I think our top two are:
1. Not enough coffee.
2. Too much coffee.
And then there are those things that I thought were only hallmarks of how I acted in relationships: "I was still scared by every gap in our conversation, fearing that this was it, the point where we had nothing left to say." Or "I'm careful what songs I play. I try to speak to you with my selections." Or when the lovers trace back their random conversation to its roots.

I loved this book because it spoke to me. It touched my emotions, it made me laugh, and the only bad thing I can say about it is that it ended. The format was amazingly creative, the writing was beautiful and poignant, and I read it in one day, tossing aside all responsibilities to devour the pages.

Please read this book.

Love, me.

5 out of 5 stars. No further qualifications needed.

PS: 'Twas my February Just For Fun Challenge pick.

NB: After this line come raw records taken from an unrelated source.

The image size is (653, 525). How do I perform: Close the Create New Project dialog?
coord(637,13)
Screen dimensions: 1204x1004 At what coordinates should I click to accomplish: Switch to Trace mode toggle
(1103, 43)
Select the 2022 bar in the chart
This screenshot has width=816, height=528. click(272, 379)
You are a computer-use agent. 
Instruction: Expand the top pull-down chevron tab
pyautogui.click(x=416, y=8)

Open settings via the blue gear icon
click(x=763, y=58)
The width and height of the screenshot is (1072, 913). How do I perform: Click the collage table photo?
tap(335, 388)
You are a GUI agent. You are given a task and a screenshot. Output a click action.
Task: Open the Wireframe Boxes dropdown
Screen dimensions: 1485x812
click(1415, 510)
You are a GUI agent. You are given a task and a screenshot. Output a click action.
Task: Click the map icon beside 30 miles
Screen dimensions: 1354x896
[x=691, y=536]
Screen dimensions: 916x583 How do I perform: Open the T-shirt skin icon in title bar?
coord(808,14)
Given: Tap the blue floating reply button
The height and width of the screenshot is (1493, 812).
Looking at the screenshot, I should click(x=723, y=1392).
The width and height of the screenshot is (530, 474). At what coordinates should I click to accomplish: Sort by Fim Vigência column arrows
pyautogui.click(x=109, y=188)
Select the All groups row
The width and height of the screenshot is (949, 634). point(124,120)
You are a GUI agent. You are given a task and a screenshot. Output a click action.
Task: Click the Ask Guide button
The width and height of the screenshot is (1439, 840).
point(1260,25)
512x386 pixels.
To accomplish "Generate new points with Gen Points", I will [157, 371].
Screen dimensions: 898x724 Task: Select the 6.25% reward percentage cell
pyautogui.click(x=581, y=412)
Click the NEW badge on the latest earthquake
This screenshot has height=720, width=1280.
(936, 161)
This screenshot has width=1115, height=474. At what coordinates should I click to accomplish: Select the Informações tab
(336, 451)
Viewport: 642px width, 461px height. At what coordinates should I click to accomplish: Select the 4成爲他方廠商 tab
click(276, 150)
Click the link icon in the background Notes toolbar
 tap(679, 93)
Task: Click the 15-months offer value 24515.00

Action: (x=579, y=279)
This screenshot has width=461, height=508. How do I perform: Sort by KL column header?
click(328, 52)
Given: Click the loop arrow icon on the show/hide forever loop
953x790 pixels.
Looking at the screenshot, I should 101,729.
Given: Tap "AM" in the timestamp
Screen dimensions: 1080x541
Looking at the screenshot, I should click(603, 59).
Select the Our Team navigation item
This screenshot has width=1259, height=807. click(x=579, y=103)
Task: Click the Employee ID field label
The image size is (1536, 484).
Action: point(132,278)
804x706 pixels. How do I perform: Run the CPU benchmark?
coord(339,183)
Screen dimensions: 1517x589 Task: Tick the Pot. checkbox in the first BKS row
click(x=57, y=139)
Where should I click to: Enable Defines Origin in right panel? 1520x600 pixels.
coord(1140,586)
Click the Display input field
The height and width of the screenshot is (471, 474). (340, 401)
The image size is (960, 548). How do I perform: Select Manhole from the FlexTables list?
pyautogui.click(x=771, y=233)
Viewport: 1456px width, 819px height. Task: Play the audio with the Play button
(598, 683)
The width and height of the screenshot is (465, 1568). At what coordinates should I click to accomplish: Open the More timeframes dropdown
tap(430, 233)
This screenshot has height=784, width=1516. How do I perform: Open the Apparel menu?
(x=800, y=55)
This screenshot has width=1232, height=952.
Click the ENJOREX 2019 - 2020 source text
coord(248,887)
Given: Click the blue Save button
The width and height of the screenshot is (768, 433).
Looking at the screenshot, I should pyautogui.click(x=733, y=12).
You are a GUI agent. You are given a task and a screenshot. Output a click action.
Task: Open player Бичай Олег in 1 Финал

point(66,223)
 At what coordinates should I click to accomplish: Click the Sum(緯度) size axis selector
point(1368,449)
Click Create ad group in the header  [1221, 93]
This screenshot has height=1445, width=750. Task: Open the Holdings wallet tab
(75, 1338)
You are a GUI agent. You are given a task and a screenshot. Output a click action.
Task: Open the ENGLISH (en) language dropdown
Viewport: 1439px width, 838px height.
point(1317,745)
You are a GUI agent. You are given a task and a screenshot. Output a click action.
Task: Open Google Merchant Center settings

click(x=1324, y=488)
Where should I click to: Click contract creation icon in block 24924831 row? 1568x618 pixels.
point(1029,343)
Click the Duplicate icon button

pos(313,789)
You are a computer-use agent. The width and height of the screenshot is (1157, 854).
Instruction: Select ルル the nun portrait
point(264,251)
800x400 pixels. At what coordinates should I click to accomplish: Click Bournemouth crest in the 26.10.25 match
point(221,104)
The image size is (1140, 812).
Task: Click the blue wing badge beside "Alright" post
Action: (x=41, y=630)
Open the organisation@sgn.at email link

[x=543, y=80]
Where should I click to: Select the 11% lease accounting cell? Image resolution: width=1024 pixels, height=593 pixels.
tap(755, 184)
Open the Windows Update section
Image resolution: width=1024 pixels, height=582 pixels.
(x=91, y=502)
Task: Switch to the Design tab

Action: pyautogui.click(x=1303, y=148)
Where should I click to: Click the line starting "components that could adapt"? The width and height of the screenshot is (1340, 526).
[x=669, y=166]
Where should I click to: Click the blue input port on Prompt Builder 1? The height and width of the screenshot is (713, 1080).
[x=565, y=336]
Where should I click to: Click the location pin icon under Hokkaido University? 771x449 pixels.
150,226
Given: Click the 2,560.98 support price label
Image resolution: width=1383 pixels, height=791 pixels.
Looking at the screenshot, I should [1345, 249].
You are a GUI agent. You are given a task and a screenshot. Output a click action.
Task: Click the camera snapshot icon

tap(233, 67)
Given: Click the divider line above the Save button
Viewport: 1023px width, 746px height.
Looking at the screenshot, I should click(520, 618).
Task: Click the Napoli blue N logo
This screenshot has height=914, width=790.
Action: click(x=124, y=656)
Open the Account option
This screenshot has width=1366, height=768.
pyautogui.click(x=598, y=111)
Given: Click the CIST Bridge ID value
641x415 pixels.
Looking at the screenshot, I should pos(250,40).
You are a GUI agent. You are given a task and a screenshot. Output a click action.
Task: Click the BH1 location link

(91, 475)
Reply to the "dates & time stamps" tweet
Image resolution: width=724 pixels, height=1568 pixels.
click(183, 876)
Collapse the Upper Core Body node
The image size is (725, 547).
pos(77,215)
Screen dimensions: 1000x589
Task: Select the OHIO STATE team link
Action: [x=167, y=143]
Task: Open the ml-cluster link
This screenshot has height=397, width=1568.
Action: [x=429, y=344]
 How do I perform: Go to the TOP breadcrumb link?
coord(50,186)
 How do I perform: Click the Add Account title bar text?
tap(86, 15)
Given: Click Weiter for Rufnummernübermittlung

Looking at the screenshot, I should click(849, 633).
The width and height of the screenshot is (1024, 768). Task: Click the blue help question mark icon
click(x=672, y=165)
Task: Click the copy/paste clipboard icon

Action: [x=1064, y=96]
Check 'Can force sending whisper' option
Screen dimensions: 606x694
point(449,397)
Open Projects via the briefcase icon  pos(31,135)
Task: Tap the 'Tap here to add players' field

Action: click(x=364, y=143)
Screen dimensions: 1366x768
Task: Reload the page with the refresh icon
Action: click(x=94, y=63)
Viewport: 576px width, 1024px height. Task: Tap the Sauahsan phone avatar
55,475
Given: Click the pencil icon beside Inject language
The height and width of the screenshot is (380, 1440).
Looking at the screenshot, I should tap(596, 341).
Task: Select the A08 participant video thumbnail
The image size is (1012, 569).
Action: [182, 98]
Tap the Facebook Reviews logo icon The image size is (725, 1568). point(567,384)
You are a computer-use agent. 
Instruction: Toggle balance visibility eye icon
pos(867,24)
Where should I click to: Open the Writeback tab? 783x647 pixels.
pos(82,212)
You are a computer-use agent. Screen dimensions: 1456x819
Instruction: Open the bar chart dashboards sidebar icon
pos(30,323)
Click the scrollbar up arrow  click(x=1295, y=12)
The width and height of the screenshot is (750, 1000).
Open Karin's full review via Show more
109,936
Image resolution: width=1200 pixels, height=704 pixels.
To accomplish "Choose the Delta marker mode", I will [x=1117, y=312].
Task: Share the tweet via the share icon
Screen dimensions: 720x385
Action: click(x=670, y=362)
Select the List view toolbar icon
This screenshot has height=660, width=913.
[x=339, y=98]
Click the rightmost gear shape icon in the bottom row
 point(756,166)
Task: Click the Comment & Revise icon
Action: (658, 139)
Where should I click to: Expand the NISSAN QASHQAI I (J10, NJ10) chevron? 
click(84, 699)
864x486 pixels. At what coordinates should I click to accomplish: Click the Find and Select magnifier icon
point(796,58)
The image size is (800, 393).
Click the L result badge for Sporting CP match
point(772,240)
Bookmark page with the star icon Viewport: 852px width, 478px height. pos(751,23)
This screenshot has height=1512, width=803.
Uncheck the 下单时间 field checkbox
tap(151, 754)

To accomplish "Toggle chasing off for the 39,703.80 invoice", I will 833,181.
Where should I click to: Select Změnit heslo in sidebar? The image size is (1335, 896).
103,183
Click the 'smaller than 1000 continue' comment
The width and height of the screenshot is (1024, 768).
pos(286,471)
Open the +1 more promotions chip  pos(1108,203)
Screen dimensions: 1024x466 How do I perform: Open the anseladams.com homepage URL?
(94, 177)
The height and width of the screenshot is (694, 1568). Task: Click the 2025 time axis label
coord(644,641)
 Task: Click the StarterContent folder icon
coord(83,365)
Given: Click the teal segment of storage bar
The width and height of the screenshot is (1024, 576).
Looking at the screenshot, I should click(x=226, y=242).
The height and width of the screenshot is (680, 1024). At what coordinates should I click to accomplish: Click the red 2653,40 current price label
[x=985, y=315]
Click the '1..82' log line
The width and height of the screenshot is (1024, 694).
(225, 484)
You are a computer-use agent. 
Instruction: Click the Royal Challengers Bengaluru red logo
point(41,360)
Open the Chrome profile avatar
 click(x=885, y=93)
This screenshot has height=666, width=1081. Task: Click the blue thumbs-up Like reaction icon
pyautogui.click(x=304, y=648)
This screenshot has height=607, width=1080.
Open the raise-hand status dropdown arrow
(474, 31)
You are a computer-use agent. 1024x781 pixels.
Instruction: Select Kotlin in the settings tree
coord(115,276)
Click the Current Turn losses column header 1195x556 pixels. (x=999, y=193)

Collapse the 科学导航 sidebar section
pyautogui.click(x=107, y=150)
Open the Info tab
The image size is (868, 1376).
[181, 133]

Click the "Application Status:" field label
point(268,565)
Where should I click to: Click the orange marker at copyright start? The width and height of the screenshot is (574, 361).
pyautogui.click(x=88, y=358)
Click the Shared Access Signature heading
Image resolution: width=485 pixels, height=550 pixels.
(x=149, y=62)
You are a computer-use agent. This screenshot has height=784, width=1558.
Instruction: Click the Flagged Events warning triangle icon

  1. I'm so So SO happy you loved this book. :) I love how you reviewed it, it brought the book back to me vividly. Esp. love this sentence: "It always surprises me to find emotions that I thought were my private property echoed in someone else's voice." So true. My husband and I both felt the same way--he read the "aloof" page ("what are you thinking?") and was stunned to see his experience related so perfectly.

  2. We have very different opinions about this book!I think I'm about the only person who didn't. Glad that you enjoyed it though!

  3. Lorren, this sounds brilliant and gorgeous. I heard a poem recently written like a dictionary, and I loved it. I am going to go find this book tomorrow.

  4. Wow. This sounds intriguing! Thanks for the review. I had never heard of it before, but I will definitely give it a try.

  5. I'll have to read it. I'm putting it on my list!

  6. I adore David Levithan and can't wait to read this! I'm now looking forward to The Winter of our Discontent even more also!

  7. You sold me. I need to just read half as fast as you to get through my current stack. I finished Kartography and loved it. I feel like I need to and want to read it again soon and then you need to come to Mo-town for when we do it for book club. :)

  8. @Melody - Thanks! I loved the aloof page too. I think "What are you thinking?" is a question everyone asks at some point in a relationship, even though the simple act of asking doesn't necessarily bring you what you want.

    @Sarah - I read your review and what you said got me thinking. It is true that their relationship seemed really dysfunctional. But I think part of the beauty of the relationship is that they are able to work through it.

    @A Mitton - I saw your comments on it on your blog and they made me happy. What is the poem that you read?

    @Esoteric Muse - I hope you like it!

    @Chrystie - Do it! :)

    @Amanda - I hope you love it! You are actually the one to introduce me to David Levithan - I picked up Dash and Lily's Book of Dares after reading about it on your blog. I am interested to hear your thoughts about The Winter of Our Discontent.

    @Kathryn - Yay! I'm so happy you read Kartography. And I would love to come to Mo-town for book club, especially if it is Kartography. I haven't read the whole thing in a couple of years so it would be fun to read it again and discuss it! Whether for book club or not I definitely miss you guys and want to see you soon!